You can view CSS rules as a hierarchy. There are simple selectors at the top, such as p
. It just grabs all paragraph elements. It styles all of these first.
But then there might be more specific selectors, such as #some-id
. This only grabs one specific element with the given ID! So they come second in the hierarchy. Any rule here will overwrite a rule set in a previous cascade.
This continues until all rules have been applied. An even more specific selector might be section p .some-class-name
. It only elements with a specific class, inside a paragraph, inside a section element! This comes third in the hierarchy. Any rule here will overwrite a rule set in a previous cascade.
By choosing the right “specificity” of your selector, you can tell CSS which rules should overwrite which other rules.
What does this mean in practice?
- Use high-level selectors for styles that are true for 99% of your website.
- Then use more specific selectors for tweaks and changes to specific elements or parts of the design.
What if I can’t?
Sometimes, the specificity of two selectors is the same. In that case, overwriting still takes place, which means it picks the rule that’s mentioned later in the stylesheet.
That’s why it’s common to put a body
selector all the way at the top of the stylesheet. Anything that comes after it will, if specificity matches, overwrite the body rules anyway. Because the code comes later in the stylesheet.
And sometimes you simply can’t construct a new selector with the right specificity. In some weird or difficult situations, this is just hard to do. What then? You can add !important
behind the value. This, well, bumps its importance to the maximum, overwriting any other rules.

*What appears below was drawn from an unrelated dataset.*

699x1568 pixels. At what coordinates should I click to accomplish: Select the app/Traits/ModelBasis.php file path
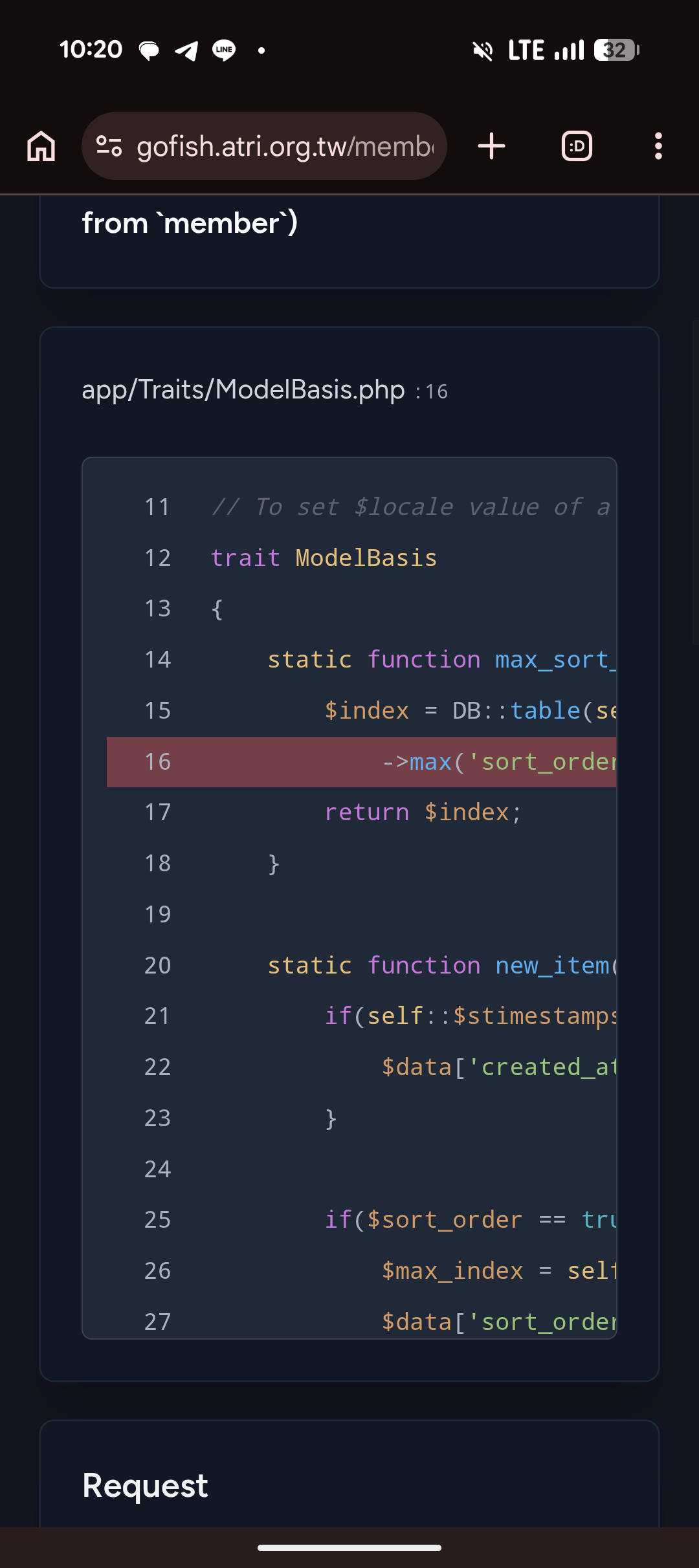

But this is a worst case scenario! This should, preferably, never happen. In fact, it’s such an issue that a better solution for it has been invented in recent times …
Layers
Any visual design software in the world will use “layers”. By grouping elements into layers, you can decide the order in which things are drawn, simply by rearranging said layers. (Instead of having to move around or change all the elements one by one.)
Finally, CSS supports them as well!
This process has two steps.
- Declare your layers and their order at the top of your document:
@layer layer1, layer2, ...
- Put your CSS inside said layers. Use the
@layer <name> { }
statement and place your CSS between the brackets.
In the example, try removing the top statement, or switching the order. See what happens!
You can leave out the first step, in which case layers are arranged based on the order in which they appear in your stylesheet. This is prone to errors, however, and makes rearranging later a hassle. I prefer the two-step approach in which you explicitly introduce your layer order first.